Mercoledì 28 ottobre una bomba d’acqua si è rovesciata sul promontorio di Populonia e sul golfo di Baratti devastando intere porzioni di un territorio che, come un funambolo, cerca da decenni l’equilibrio tra natura, archeologia e sviluppo turistico.
Chi vive a Baratti ha il cuore a pezzi. Nonna Maria Ulivelli, 89enne di Baratti, ripete come un mantra: “Così tanta pioggia, in così poco tempo, a Baratti non c’era mai stata, mai” e poi il pensiero vola ai turisti, “e meno male non è successo d’estate…chissà quanti morti”. Meno male, si riparte con il bicchiere mezzo pieno.
Ma si riparte da dove? Dal nostro passato, dal patrimonio archeologico, da quei monumenti che troppo spesso ci ostiniamo a difendere dagli uomini mentre la natura, altrettanto spesso, alla cieca devasta.
La resa dei conti sul patrimonio archeologico
Per capire l’entità dei danni al patrimonio archeologico ho accompagnato per due giorni Andrea Camilli, funzionario responsabile di Populonia per la Soprintendenza Archeologia della Toscana, durante i sopralluoghi sul territorio. Nostro campo base era la Direzione scavi della Soprintendenza sul Poggio della Porcareccia.

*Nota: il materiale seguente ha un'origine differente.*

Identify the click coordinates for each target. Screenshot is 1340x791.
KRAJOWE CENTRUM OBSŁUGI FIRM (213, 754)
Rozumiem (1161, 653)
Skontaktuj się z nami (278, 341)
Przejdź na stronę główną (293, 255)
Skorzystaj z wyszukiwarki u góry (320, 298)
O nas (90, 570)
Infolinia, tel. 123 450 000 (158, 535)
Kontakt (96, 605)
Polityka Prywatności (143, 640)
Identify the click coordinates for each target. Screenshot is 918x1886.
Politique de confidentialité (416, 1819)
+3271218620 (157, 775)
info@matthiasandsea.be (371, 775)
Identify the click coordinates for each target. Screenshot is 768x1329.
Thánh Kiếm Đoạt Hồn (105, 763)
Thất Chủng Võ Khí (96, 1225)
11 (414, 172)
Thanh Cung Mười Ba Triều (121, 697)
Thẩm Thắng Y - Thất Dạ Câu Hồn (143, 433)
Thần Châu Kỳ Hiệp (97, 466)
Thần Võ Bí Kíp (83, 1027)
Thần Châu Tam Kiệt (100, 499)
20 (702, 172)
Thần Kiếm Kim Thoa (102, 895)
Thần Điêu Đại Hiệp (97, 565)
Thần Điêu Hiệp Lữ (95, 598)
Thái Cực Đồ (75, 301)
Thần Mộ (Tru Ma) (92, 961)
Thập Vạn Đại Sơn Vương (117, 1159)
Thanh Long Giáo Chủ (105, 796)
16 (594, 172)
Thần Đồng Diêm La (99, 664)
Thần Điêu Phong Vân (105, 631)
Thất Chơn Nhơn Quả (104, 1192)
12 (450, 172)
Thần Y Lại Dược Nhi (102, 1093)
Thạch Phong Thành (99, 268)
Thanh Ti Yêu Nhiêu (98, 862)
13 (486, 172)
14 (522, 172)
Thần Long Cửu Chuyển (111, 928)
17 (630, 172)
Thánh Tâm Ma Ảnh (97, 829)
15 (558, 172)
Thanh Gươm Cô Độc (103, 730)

Nei pressi del fosso delle Casine la violenza dell’acqua ha riportato alla luce quello che in gergo si chiama il “paleosuolo”, ossia il piano di calpestio antico, forse riferibile all’età del Bronzo. Interessantissimo. Ad accorgersene è stato Giorgio Baratti, archeologo indipendente che da anni conduce ricerche scientifiche sulla Baratti protostorica e che proprio la scorsa settimana stava concludendo l’annuale campagna di scavi sulla spiaggia con gli studenti dell’Università di Milano. È chiaro che in questo caso sarebbe necessario intervenire, raccogliere il maggior numero possibile di dati e documentare il contesto con cura. Camilli prende nota.
Poco prima del Podere Casone, alla foce del Fosso di Valgranita, il passaggio impetuoso dell’acqua ha messo in luce una struttura in blocchi di arenaria e un tratto di strada romana. Dopo il Casone, lungo la sezione del pratone, uno smottamento ha fatto emergere alcuni scheletri riferibili a tombe di età ellenistica (IV-I secolo a.C.). Qui, dopo la segnalazione di Andrea Camerini (fotografo di questo reportage) alla Soprintendenza, sono intervenuti fulminei gli archeologi dell’Università di Milano, coordinati da Giorgio Baratti, che hanno eseguito lo scavo e rimosso gli scheletri di quattro individui.
Proseguendo lungo il golfo, il sito archeologico della Villa romana non ha subito grossi danni, mentre il tratto compreso tra il Fontino (vedi video) e il Ficaccio è stato devastato da frane e smottamenti che hanno messo in luce sepolture, adesso a rischio di crollo.
La spiaggia adesso è disseminata di reperti archeologici, frammenti di ceramica dipinta, piccoli manufatti in bronzo e ossa. Il personale della Soprintendenza raccoglie quello che può, qualche cittadino consapevole raccoglie i reperti e li consegna ai custodi, altri li raccolgono come souvenir e se li portano a casa. Fiorenza Ulivelli, figlia di nonna Maria, ha visto alcune persone che nascondevano dei pezzi, le ha fermate, ha detto loro di posarli, che non si fa, è un reato, ma a loro non è interessato, se ne sono andati col “bottino”, macabro ricordo di una duplice devastazione.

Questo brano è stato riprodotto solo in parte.